→ **Work request**
Copy the lines from the one containing "I want to click" through the end of the material, substituting "screen capture" for each "screenshot" and leaving everything else unchanged. Omit the pictures.

* * * * *

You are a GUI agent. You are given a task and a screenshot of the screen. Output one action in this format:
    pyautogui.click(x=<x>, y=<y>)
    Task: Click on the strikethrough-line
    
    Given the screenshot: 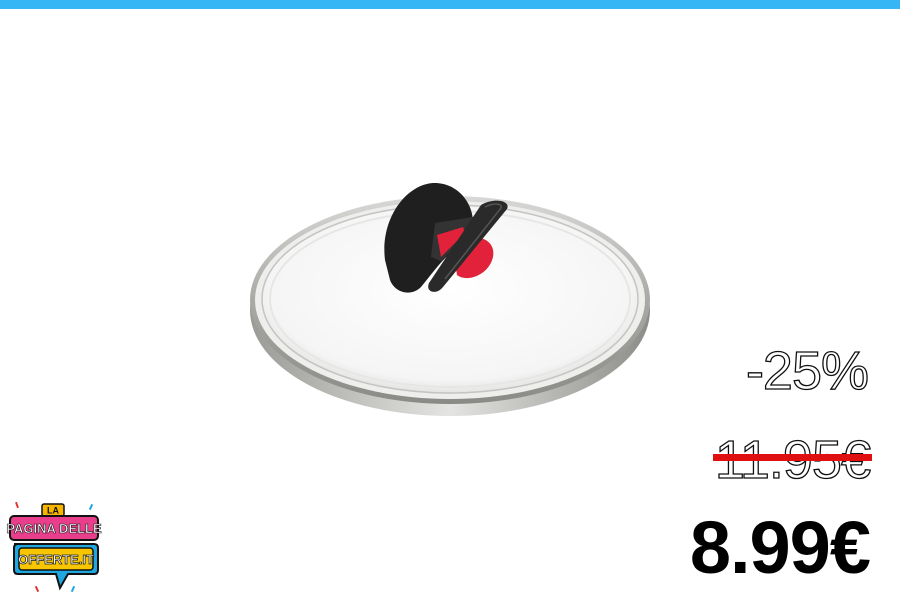 What is the action you would take?
    pyautogui.click(x=792, y=458)
    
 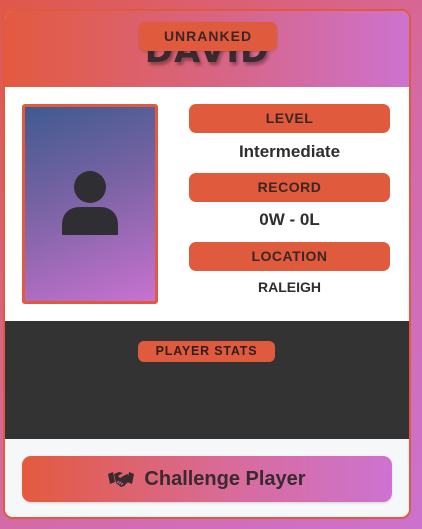 I want to click on rank-badge: UNRANKED, so click(x=208, y=36).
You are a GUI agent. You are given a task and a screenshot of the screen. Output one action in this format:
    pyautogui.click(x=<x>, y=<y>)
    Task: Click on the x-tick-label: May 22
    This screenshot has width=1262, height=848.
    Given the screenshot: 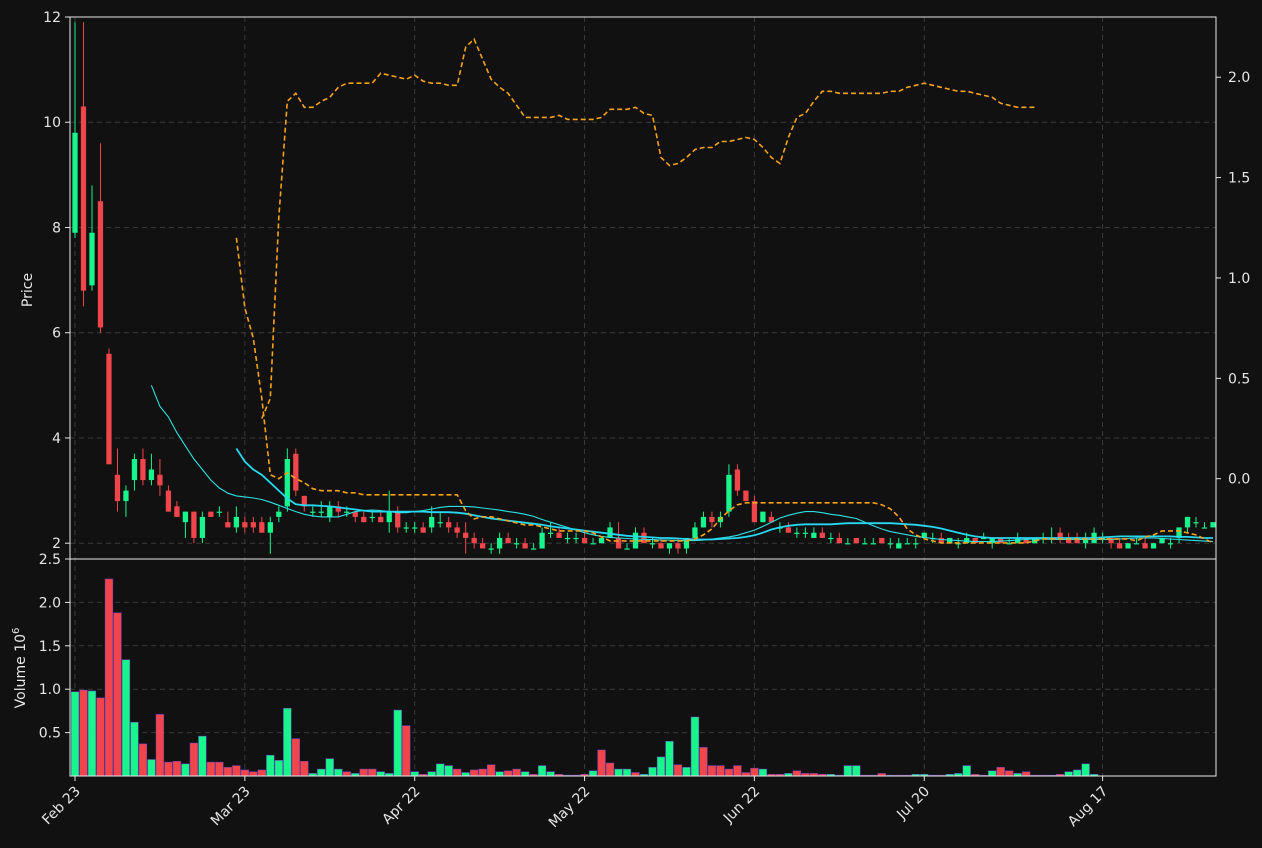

* * * * *

→ **Answer to the exercise**
  I want to click on rank-badge: UNRANKED, so click(x=208, y=36).
You are a GUI agent. You are given a task and a screen capture of the screen. Output one action in this format:
    pyautogui.click(x=<x>, y=<y>)
    Task: Click on the x-tick-label: May 22
    This screen capture has width=1262, height=848.
    Given the screen capture: 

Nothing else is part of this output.